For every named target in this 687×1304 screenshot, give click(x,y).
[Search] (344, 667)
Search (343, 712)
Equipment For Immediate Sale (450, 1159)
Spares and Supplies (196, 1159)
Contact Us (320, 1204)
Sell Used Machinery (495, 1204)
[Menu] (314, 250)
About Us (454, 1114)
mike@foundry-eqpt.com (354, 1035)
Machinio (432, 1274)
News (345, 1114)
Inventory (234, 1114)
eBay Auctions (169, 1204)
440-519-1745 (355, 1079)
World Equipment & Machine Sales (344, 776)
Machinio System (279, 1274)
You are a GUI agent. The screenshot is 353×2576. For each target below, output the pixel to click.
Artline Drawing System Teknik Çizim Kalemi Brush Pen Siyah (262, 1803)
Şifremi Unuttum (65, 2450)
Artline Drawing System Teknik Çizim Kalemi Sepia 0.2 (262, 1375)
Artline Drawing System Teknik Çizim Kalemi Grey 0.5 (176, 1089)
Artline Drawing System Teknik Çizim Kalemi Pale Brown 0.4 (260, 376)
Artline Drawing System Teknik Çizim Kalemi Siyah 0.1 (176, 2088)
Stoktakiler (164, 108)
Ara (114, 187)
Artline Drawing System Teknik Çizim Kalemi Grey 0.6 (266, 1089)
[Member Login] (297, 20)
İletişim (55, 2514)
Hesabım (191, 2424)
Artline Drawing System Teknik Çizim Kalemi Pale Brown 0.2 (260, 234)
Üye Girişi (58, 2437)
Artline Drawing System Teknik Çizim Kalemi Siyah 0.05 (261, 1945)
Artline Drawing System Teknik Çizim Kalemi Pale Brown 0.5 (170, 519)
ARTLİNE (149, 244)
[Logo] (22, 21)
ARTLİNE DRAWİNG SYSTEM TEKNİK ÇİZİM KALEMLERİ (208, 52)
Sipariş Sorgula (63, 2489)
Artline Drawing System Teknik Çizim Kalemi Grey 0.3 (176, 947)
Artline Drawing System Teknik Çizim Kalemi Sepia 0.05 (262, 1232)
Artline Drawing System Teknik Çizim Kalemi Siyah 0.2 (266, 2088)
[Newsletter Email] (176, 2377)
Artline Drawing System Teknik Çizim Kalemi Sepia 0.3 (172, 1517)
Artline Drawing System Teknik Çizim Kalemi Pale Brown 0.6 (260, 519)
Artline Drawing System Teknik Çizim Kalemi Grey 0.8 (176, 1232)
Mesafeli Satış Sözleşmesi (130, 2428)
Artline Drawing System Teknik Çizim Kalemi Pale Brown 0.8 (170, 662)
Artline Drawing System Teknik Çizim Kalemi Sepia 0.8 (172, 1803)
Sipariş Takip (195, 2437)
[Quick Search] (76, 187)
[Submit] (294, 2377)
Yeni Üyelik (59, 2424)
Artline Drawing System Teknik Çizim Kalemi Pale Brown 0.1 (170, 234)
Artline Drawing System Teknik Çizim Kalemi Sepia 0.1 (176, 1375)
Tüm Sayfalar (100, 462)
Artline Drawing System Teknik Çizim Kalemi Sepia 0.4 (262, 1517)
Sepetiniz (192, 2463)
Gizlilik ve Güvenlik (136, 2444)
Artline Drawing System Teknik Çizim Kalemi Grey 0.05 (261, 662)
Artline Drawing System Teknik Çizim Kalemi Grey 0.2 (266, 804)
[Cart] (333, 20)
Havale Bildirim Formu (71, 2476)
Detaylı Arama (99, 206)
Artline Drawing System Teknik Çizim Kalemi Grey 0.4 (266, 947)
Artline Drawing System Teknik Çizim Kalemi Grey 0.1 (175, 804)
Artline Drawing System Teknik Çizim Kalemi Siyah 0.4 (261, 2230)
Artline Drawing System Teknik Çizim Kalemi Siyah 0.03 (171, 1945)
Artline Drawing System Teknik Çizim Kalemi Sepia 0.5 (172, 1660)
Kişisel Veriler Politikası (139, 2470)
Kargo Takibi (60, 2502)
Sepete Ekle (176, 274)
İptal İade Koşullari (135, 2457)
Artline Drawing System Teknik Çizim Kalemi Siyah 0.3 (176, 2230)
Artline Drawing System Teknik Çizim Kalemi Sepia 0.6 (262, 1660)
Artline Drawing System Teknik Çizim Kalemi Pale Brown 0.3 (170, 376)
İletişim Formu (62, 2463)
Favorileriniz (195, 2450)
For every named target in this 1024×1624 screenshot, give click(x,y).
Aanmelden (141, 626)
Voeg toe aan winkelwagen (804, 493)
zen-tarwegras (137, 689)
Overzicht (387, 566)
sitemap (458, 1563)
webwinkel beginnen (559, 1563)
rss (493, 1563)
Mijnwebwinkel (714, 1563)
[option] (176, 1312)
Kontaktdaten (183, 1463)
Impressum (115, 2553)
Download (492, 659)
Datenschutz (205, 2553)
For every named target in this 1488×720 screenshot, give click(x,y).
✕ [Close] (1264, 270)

···

- **SHORT EXERCISE**
Could you duplicate the items above, starting at the line containing "Datenschutz (205, 2553)" and ending at the last item, with both ends included?

- **TASK RESPONSE**
Datenschutz (205, 2553)
For every named target in this 1488×720 screenshot, give click(x,y).
✕ [Close] (1264, 270)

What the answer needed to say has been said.